The design of modern graphics processors has become more integrated and complex than ever. A single circuit board or chip now includes multiple cores and other components. A good case in point is the high-tier GeForce RTX graphics processors from Nvidia. A particular RTX discrete graphics card has three sets of cores. These are the CUDA cores, Tensor cores, and RT cores. Each has its tailor-fitted purpose and processing capabilities. The combined functionalities of these sets of cores power the advanced applications of modern Nvidia graphics processors. This article explains the difference between CUDA cores, Tensor cores, and RT cores.
Explaining the Difference Between CUDA Cores, Tensor Cores, and RT Cores of Nvidia Graphic Processors
It is not clear when semiconductor manufacturers began developing graphics processors with a multi-core design. Two of the earliest examples of multi-core GPUs were the Oxygen 402 from 3Dlabs which was introduced in 1997 and the Voodoo2 from 3dfx Interactive which was released in 1998. These products failed to hit the mainstream market because of compatibility and scalability issues that limited their applications. They were also not efficient due to their high power requirement and excessive need for substantial heat management.
The first multi-core graphic processors that achieved mainstream success came from Nvidia Corporation and Advanced Micro Devices or AMD. These companies were responsible for developing, popularizing, and expanding the practical and specialized applications of a multi-core graphics processor design beginning in the mid-2000s.

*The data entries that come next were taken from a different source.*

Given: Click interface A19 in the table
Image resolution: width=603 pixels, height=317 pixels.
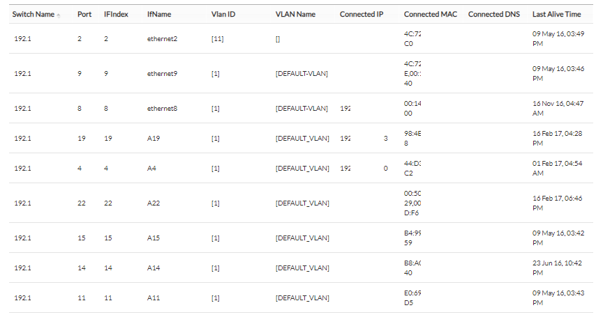Looking at the screenshot, I should [154, 139].
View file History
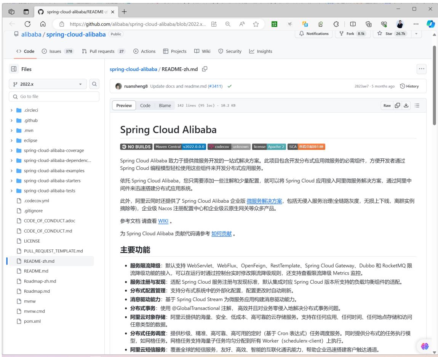Image resolution: width=438 pixels, height=357 pixels. (409, 86)
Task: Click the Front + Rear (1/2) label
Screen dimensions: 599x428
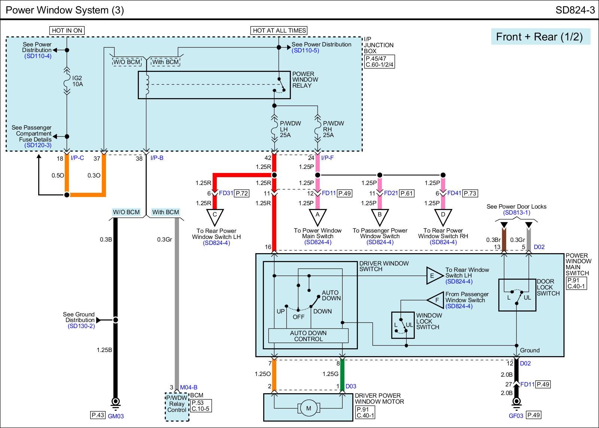Action: coord(540,37)
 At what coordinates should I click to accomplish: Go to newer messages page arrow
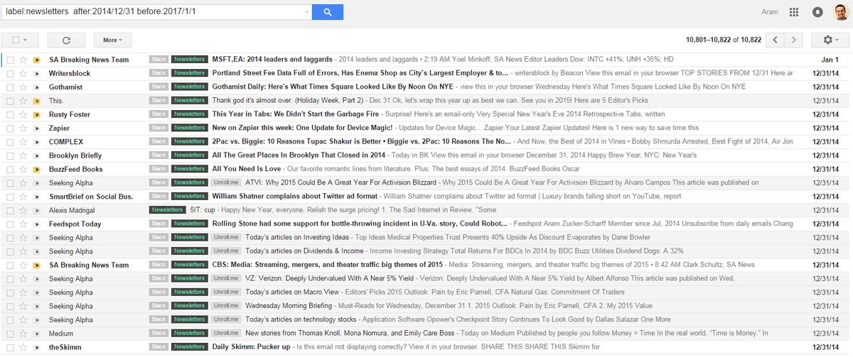776,40
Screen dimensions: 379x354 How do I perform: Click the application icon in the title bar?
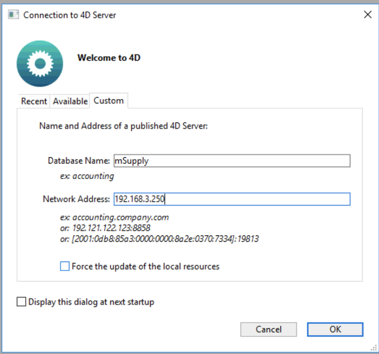13,14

Nvidia is notable for introducing the CUDA cores in 2006 with the unveiling of its CUDA architecture. This multi-core design has equipped its graphic processors with general processing and parallel processing capabilities that have since become useful outside video gaming and graphics rendering applications. It further pushed the boundaries of multi-core graphics processor design when it introduced several graphics processing architectures that contained multiple sets of cores for parallel processing.

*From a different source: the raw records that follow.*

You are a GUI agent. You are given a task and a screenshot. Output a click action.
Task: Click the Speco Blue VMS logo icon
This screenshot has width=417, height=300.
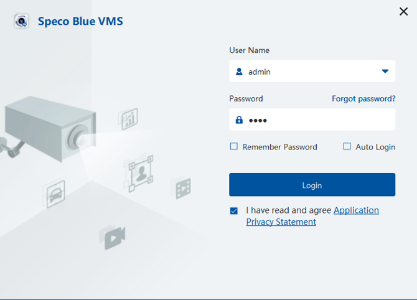coord(22,21)
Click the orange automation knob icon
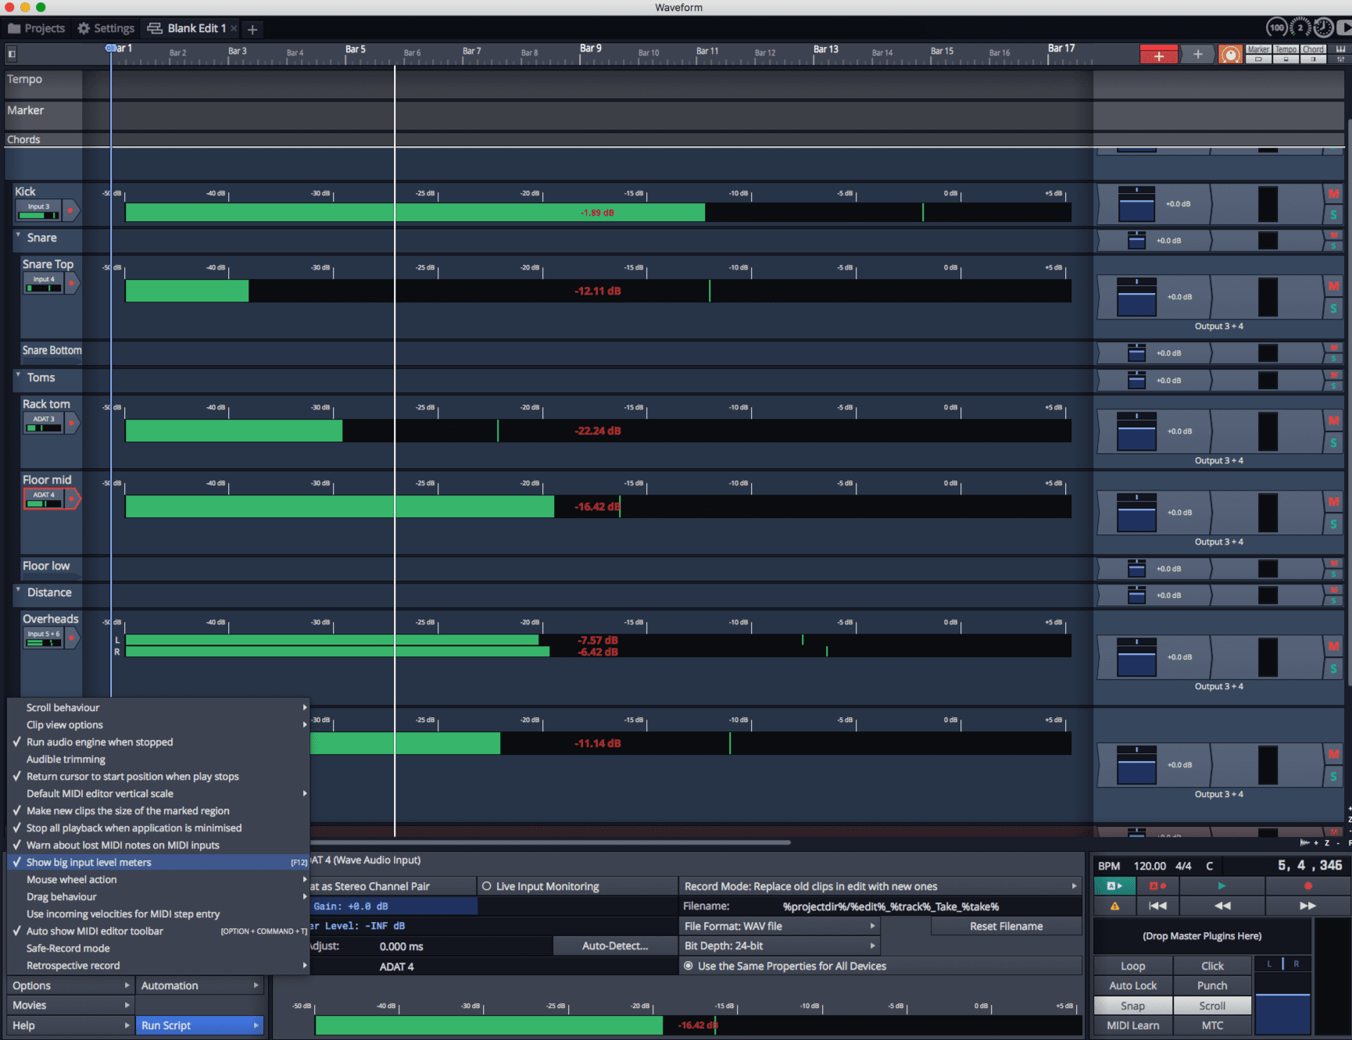 [1230, 55]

The company specifically launched the Tensor cores in 2017 with the Volta architecture and the RT cores in 2018 with the Turing architecture. GPUs under the GeForce RTX 20 series were the first Nvidia products to feature these two sets of cores. Mid-range and higher-tier Nvidia GPUs are now equipped with CUDA cores, Tensor cores, and RT cores.
1. CUDA Cores
At the heart of a modern Nvidia graphics processor is a set of CUDA cores. These cores are the basic units of computation or main processing units of the GPU that are responsible for executing a range of graphics processing and even general processing tasks such as shading, texturing, rasterization, and general-purpose computing.
The number of CUDA cores partly determines the graphics and parallel processing capabilities of the graphics processor. More CUDA cores mean faster processing of complex workloads. The equivalent of these cores in AMD Ryzen graphics processors are the Stream cores while the Xe Engines are the equivalent in Intel Arc graphics processors.
CUDA cores are the most versatile processing units or type of cores in an Nvidia graphics processor. They are efficient at calculating the color of each pixel on a screen to produce shading and are quick to provide needed processing for applying textures on surfaces and converting three-dimensional geometry into two-dimensional pixels.
2. Tensor Cores
Another set of cores in an Nvidia GPU is called the Tensor cores. These are co-processing units and an example of an AI accelerator designed for accelerating artificial intelligence applications. They can perform matrix operations at higher speeds and better precision. Matrix operations are essential in machine learning training or running AI algorithms.
The Tensor cores enable several AI features of an Nvidia graphics processor. These include Deep Learning Super Sampling or DLSS, NVIDIA Broadcast, and NVIDIA Studio. AMD also has similar processing units called the Matrix cores. Intel has equivalent cores in its Intel Arc line of graphics processes called the Intel XMX Engines.
Remember that these cores are designed to accelerate AI workloads. They represent the application of AI accelerators and AI tech in graphics processing. Examples of these workloads include image processing tasks such as denoising and upscaling, video processing or decoding and encoding, and natural language processing.
3. RT Cores
An Nvidia GeForce RTX GPU differs from a GeForce GTX or GeForce GT GPU because of the inclusion of dedicated processing units for hardware-accelerated ray tracing called RT cores. The entire set of cores enables a graphics rendering technique that simulates the properties and behavior of light and its interactions with objects in a scene.
RT cores render closer to life-like visual effects, such as reflections, refractions, shadows, and global illumination without stressing the CUDA cores. The AMD equivalent for hardware-accelerated ray tracing is called Ray Accelerators while Intel calls the same processing units as ray tracing units in its Intel Arc line of GPUs.
Take note that real-time ray tracing is a computationally intensive process. The inclusion of processing units dedicated for ray tracing processes improves the capabilities of a GPU. These units have also enabled developers to create more realistic and immersive games and other applications such as augmented reality and mixed reality.